Comment peut-on savoir ce qui vit chez l’élève pour qu’il y ait rencontre ?
Ce qui anime un enfant, c’est ce qui surgit au moment où on ne l’attend pas. Si un enfant s’ennuie, c’est le bon moment pour lui demander pourquoi il s’ennuie et en quoi l’ennui est intéressant à comprendre car il nous concerne tous. Et si un enfant est dans l’excitation, il est peut-être à l’origine d’associations d’idées, qui là aussi peuvent servir à tous.
Ce qui est dommage c’est que quand on pose des questions à des enfants, on donne la parole à seulement l’un d’entre eux et ça tue alors les élans des autres. Quand il y a plusieurs questions, il faudrait mettre les enfants en groupes d’échanges. C’est passer de l’individuel au collectif, pour que chacun exprime ce qui l’intéresse et l’anime. Et là, on peut recueillir les élans. Si l’élan vient du maître, il ne peut y avoir rencontre.
Est-ce que la créativité, ça s’apprend ?
J’aurais plutôt tendance à dire que ça ne s’apprend pas, mais que ça se cultive et que ça s’enrichit. Pour enrichir la créativité, faut-il encore qu’elle soit célébrée, que le surgissement d’un improbable soit présenté comme une ressource et pas comme une incongruité. La créativité, c’est un rapport à l’inconnu ouvert : quelque chose peut surgir de ce que je ne connais pas. C’est ce qui fonde la démarche du chercheur et les possibilités du futur. La créativité, ce n’est pas un à-côté de la vie.
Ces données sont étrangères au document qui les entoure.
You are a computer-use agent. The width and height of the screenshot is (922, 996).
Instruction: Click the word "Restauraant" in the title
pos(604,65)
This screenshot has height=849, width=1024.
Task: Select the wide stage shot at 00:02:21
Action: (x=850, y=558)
Ce serait quoi une institution créative ?
Ce serait une institution dans un équilibre entre l’institué et l’instituant, qui accepterait de mettre en cause sa propre structure tout en continuant à fonder sa mission dans la continuité. C’est toute la problématique de l’instituant et de l’institué dans la pensée institutionnaliste. Il nous faut apprendre à nous transformer pour coller aux réalités changeantes auxquelles nous avons à faire face.
L’institution créative prendrait pour sérieux l’apport de chaque personne et de chaque statut qui constituent l’institution. Elle ne déciderait pas en dehors d’eux. Qu’il y ait des groupes d’échange et de décisions. Et qu’on apprenne à décider provisoirement dans l’indécidable. Parce que dès qu’on est dans l’humain, il y a de l’indécidable. Et comme il y a plusieurs facteurs qui interviennent, si on ne privilégie qu’un des facteurs, on a raison de décider à ce moment-là, mais tout de suite après, il y a changement de priorité.